Il procuratore sportivo Jano La Ferla" Filippo Di Marco? Ci accomuna la voglia di fare bene per portare i ragazzi nel calcio che conta".

22.04.2021 12:41 di Paolo Annunziata   Vedi letture

Avvocato e procuratore sportivo dal 2000. Agente Fifa lavora a livello Nazionale e da qualche settimana è uno dei primi collaboratori con la Football Service Agency. Lui è Jano La Ferla. 

Quello del procuratore sportivo - dice Jano La Ferla - oramai è un ruolo importante nel mondo del calcio.
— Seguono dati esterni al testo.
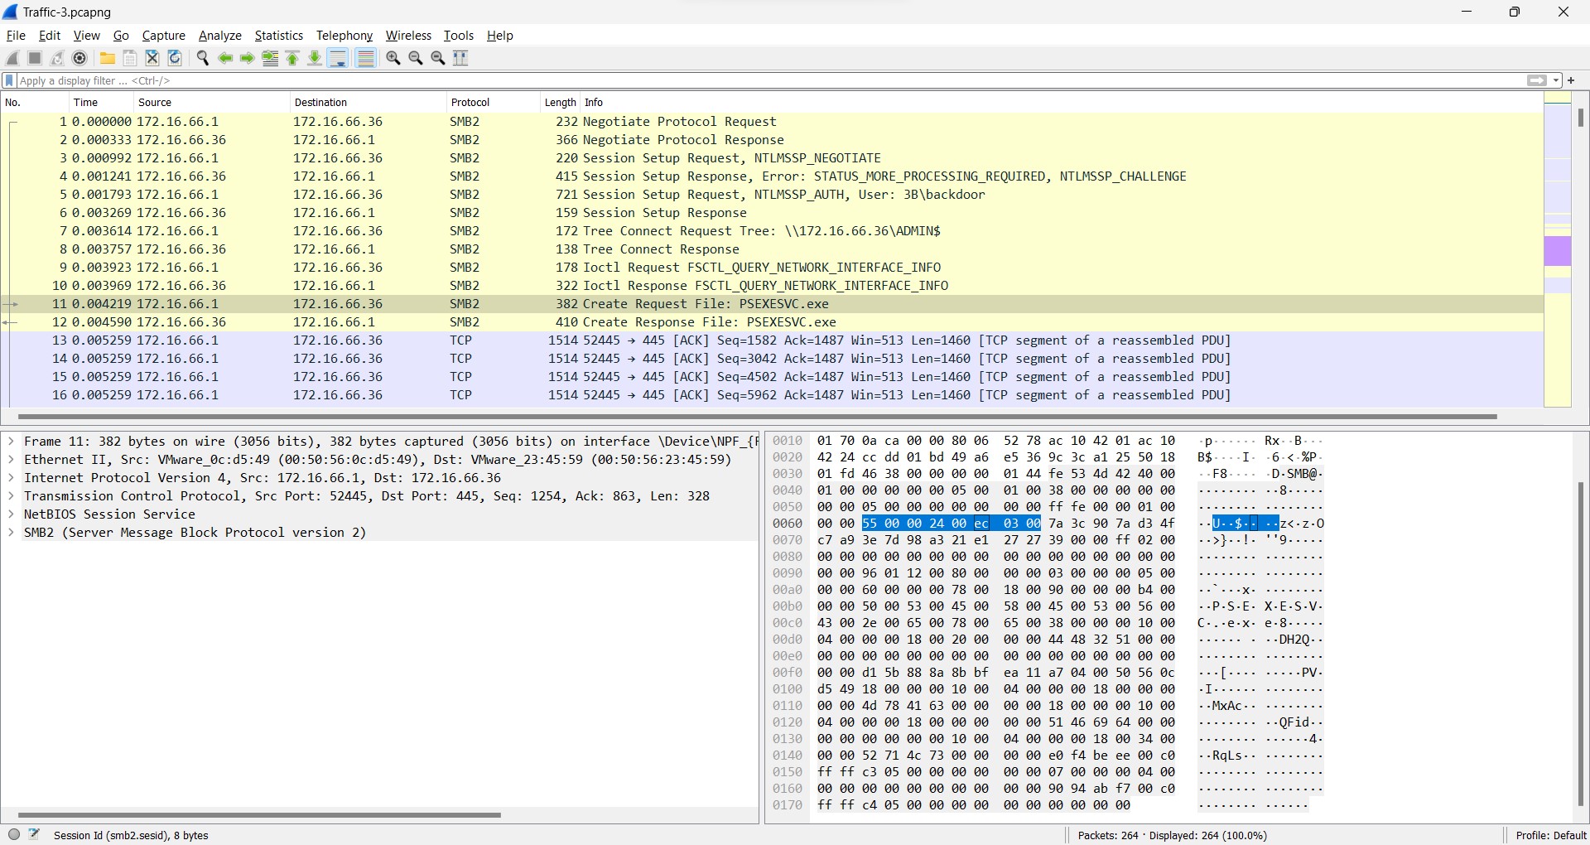Open the Statistics menu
Tanti pensano che il ruolo del procuratore è solo quello di trovare la squadra a un calciatore. Invece il nostro ruolo è quello di affiancarli in ogni loro situazione. Le problematiche federali non sono per niente semplici, ci servono dei professionisti per fare questo. Soprattutto c'è il problema con i genitori, molto spesso ci sono degli equivoci. Bisogna parlare chiaro in ogni movimento, situazioni che possono compromettere la stagione del ragazzo. In questo periodo non stiamo vivendo una buona situazione, sotto ogni punto di vista. La pandemia, la crissi economica si fa sentire e soprattutto è un male per i ragazzi. Questa pandemia ha fatto perdere due anni e sappiamo bene che per i ragazzi è stata veramente una cosa brutta. Hanno perso una crescita tecnica veramente determinante per il loro futuro. Vediamo come sarà la nuova tabella delle date di nascita, ripeto hanno perso due anni importanti per la loro crescita tecnica che nessuno potrà restituirla".
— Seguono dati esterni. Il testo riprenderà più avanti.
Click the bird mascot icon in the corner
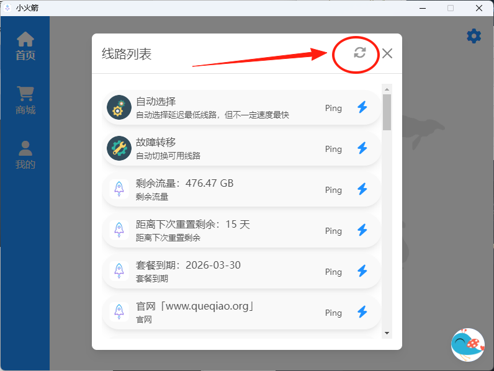The width and height of the screenshot is (494, 371). 467,344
Come nasce questa collaborazione con l' Agency Football Service?

" In primis grazie alla fraterna amicizia con Robson Toledo. Ci siamo conosciuti quando ha giocato con la maglia del Catanzaro, la mia città. Con i suoi gol ci portò in serie B. Filippo Di Marco  l'ho conosciuto grazie a Toledo, c'è stato subito un grande feeling, mi hanno illustrato un bel progetto, ho subito visto una grande professionalità. In Di Marco ho visto subito una persona competente, abbiamo la stessa voglia per fare, soprattutto per i ragazzi. L' ho visto quando  giocava con il Latina, grande carattere, uno con grande fame, che sta trasmettendo in questa nuova esperienza. La terra pontina la conosco bene, il mio primo giocatore lo portati a Terracina con mister Salvatici allenatore e Antonio Fragasso direttore sportivo. Il giocatore era Leonardo Vierà, poi lo chiamò una serie A brasiliana, e il ragazzo andò via. Anche se andò bene ricordo ancora questa mia prima trattativa in terra pontina. Il vostro territorio offre ragazzi dal grande fisico, questo è un gran bel vantaggio. Adesso speriamo di riprendere quanto prima possibile, al momento il calcio è in ginocchio. Adesso per grandi platee l'attenzione è per i 2005, questo per il grande salto, è chiaro che per i 2003, e 2004 c'è ancora tanto spazio".